-- Opening Marker --

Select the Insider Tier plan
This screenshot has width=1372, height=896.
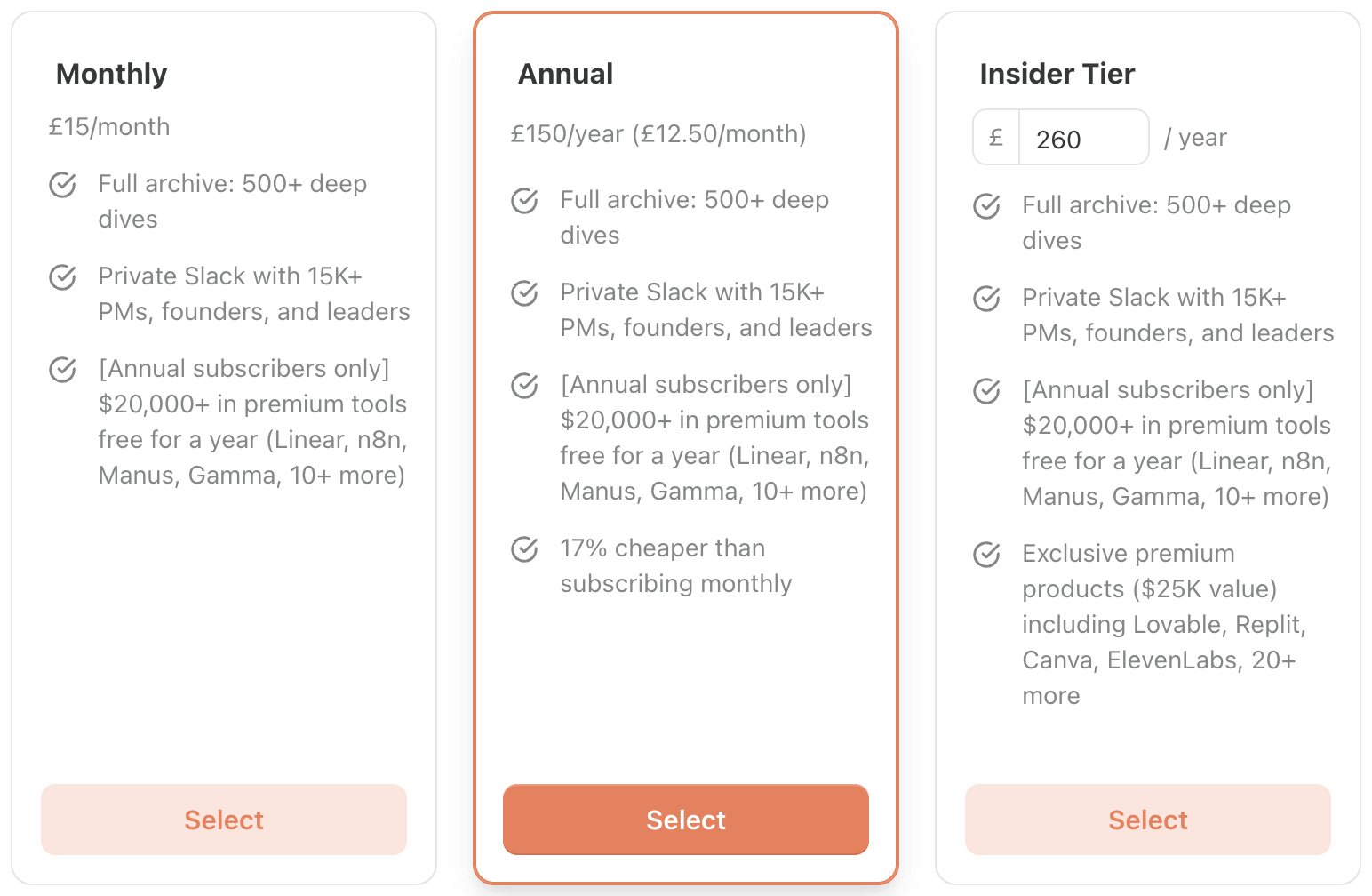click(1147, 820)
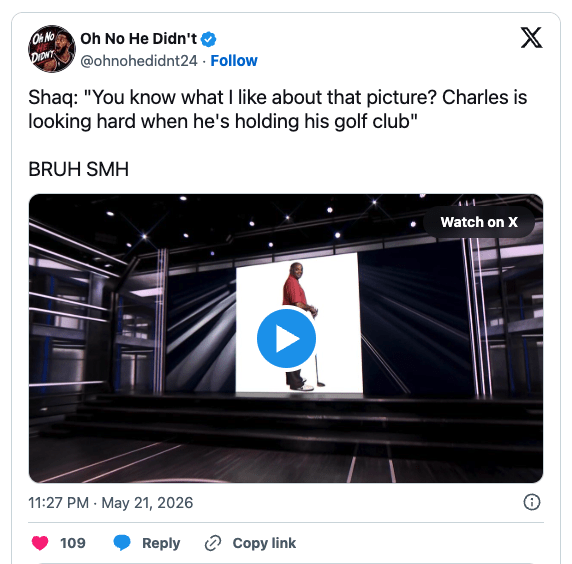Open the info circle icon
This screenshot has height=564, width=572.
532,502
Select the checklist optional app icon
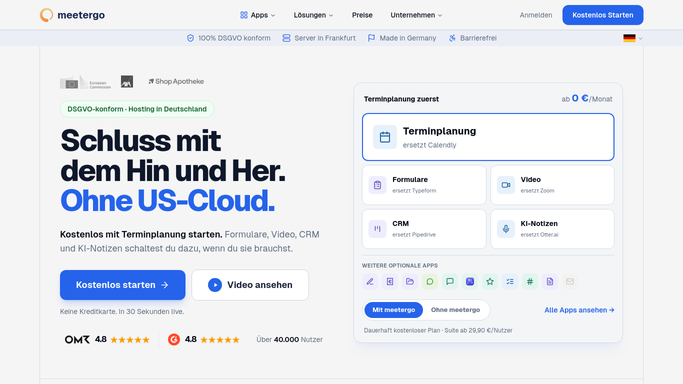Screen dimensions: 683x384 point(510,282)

-- Closing Marker --

Work order: Omit the pictures, then copy out all the data exactly as it stands.

Output for this task:
Select the Insider Tier plan
This screenshot has width=1372, height=896.
click(1147, 820)
Open the info circle icon
This screenshot has height=564, width=572.
532,502
Select the checklist optional app icon
Screen dimensions: 683x384 point(510,282)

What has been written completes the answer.